Comment Re: How stupid can you be? (Score 1) 46

I tried an Odroid XU4 before, and there were lots of driver/kernel bugs. I had an Odroid N2+ at some point, but the USB connector failed. I can't say that I'm impressed with Odroid. I have not looked into Orange Pi. I'm just not familiar.

The Pi3B+ idles at about 3W. It's fanless. includes everything that's needed. Parts for it are easy to find. I had spare SD cards for it.
The Orange Pi 3B looks like it is superior hardware. But overkill to run a simple service like Infinitive. I bought the pair of Pi 3B+ for $80 on ebay, with basic plastic cases and PSUs. I was able to find convenient metal wall-mount cases for them on Amazon for my application. I'm not seeing equivalent ones for the Orange Pi 3B.

Comment Re: How stupid can you be? (Score 4, Informative) 46

Wrong. There are plenty of production uses for low power computers in embedded applications. I have two Raspberry Pi 3B+ running headless attached to the RS-485 bus of each of my Carrier HVAC system (one furnace, one heat pump). The low power consumption is a feature. Compute power is not needed to run the Go infinitive service.
And the Pi is indeed a computer. And Raspberry Pi OS is Linux.

Stored data ▸
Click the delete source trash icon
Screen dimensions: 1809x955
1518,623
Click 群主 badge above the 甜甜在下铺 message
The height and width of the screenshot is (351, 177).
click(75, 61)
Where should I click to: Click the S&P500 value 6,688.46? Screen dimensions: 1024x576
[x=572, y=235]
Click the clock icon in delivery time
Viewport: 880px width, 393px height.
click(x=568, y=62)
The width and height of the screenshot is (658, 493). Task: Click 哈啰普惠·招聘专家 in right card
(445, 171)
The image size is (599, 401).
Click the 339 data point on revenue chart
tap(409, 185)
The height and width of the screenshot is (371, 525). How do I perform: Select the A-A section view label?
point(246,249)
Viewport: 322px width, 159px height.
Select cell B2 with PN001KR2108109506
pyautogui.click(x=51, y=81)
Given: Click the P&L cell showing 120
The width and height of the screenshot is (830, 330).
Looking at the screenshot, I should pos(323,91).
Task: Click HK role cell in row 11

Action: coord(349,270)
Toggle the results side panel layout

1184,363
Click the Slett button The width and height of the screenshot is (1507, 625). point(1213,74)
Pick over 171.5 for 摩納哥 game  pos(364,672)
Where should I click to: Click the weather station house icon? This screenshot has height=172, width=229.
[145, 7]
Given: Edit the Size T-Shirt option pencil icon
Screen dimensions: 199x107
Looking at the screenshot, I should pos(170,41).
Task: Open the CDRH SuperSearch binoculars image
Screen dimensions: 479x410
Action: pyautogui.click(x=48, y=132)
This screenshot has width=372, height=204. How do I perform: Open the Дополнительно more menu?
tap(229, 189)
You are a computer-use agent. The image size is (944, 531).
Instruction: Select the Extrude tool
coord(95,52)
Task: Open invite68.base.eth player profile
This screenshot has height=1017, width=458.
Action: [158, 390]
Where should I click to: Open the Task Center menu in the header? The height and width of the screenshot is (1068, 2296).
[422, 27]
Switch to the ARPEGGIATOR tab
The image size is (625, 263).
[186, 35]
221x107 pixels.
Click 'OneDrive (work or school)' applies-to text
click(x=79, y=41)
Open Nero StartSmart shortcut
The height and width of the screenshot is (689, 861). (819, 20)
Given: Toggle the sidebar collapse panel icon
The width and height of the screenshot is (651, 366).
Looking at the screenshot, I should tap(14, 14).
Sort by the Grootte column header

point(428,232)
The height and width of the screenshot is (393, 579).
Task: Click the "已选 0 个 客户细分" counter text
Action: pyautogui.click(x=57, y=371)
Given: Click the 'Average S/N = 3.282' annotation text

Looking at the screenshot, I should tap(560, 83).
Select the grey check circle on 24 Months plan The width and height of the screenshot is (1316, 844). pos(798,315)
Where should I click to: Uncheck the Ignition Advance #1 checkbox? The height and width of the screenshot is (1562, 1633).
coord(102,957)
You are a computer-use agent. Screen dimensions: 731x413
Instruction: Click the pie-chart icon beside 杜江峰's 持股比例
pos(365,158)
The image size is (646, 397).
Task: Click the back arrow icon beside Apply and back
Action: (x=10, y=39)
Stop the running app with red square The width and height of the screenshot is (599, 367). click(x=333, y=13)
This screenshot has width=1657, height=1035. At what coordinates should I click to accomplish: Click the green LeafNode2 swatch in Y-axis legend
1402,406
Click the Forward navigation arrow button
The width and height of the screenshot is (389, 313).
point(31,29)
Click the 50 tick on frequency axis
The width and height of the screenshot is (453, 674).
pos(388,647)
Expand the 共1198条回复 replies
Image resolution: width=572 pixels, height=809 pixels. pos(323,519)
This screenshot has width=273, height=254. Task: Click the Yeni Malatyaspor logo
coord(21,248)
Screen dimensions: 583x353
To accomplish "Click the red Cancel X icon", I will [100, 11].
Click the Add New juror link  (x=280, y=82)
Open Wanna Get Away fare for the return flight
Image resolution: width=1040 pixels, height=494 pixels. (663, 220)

Your task ▸ Copy the forum comments word for word from "Comment Re: How stupid can you be? (Score 4, Informative)" to "Go infinitive service.". The rows have nothing to do with the forum comments.

Output for this task ▸
Comment Re: How stupid can you be? (Score 4, Informative) 46

Wrong. There are plenty of production uses for low power computers in embedded applications. I have two Raspberry Pi 3B+ running headless attached to the RS-485 bus of each of my Carrier HVAC system (one furnace, one heat pump). The low power consumption is a feature. Compute power is not needed to run the Go infinitive service.